No, I wouldn’t do that unless I’d left her house to go home. Generally then it’s a ‘home safe now, thank you for having us!’ kind of conversation.

If you need to let her know you’ve safely arrived after a 2 hour trip on holiday, would you need to let her know you’ve arrived on a day trip somewhere? Sometimes I’ve travelled that far for work/a course! Where do you draw the line!?

Mrsknowitall · 15/10/2024 22:02

It doesn’t take a minute to send “we’re here mum, speak to you during the week, good night” then put the phone down and on silent if you have to. I still text my mum and dh to his that we got home safely to put their mind at rest.

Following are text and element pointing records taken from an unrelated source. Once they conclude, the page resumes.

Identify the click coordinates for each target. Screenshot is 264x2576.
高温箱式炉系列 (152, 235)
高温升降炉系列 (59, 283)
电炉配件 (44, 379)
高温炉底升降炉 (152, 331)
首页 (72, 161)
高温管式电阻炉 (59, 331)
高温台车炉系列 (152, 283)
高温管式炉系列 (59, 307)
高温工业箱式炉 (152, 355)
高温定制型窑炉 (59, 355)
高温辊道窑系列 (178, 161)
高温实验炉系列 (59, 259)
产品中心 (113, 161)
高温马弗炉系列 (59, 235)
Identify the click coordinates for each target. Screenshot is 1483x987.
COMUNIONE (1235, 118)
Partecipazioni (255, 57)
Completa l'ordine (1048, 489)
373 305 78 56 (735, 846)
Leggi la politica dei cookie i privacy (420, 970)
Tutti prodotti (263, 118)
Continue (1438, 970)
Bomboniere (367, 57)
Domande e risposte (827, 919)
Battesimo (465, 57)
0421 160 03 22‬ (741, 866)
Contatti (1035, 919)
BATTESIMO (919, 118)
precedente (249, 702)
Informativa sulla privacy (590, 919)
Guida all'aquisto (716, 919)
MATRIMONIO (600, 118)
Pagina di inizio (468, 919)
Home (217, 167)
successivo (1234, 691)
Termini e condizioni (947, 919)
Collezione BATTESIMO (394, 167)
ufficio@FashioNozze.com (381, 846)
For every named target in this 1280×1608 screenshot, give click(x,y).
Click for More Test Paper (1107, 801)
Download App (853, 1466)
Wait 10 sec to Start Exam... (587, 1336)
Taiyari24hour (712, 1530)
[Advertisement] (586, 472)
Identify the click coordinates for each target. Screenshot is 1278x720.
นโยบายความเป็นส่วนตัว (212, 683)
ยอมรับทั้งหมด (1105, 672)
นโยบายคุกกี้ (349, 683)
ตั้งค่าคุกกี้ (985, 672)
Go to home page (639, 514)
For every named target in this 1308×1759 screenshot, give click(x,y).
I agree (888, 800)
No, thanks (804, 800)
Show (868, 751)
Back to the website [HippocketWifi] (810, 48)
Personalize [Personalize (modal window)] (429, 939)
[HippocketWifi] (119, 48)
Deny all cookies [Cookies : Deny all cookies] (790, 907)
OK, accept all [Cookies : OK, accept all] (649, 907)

Hoppinggreen · 15/10/2024 22:11

I am 50 and my Mum died last year aged 80, she died while I was on holiday, the day after I sent her a text to say I had arrived.
I always did it, she didn't make me it was just something we did, having said that she wouldn't have been annoyed if I didn't - presumably as I never missed 😀
DH doesn't do it though with his Mum

Wbeezer · 15/10/2024 22:23

I refused to meet MIL's expectations about this as I'm forgetful and didn't want to get panicked calls. Don't pander to her anxiety, it's a slippery slope. Some people connect worrying with caring and consciously or unconsciously think if you don't worry you don't care, it's usually women who do this and IMO it's often learned behaviour ( bit different if it comes from actual trauma).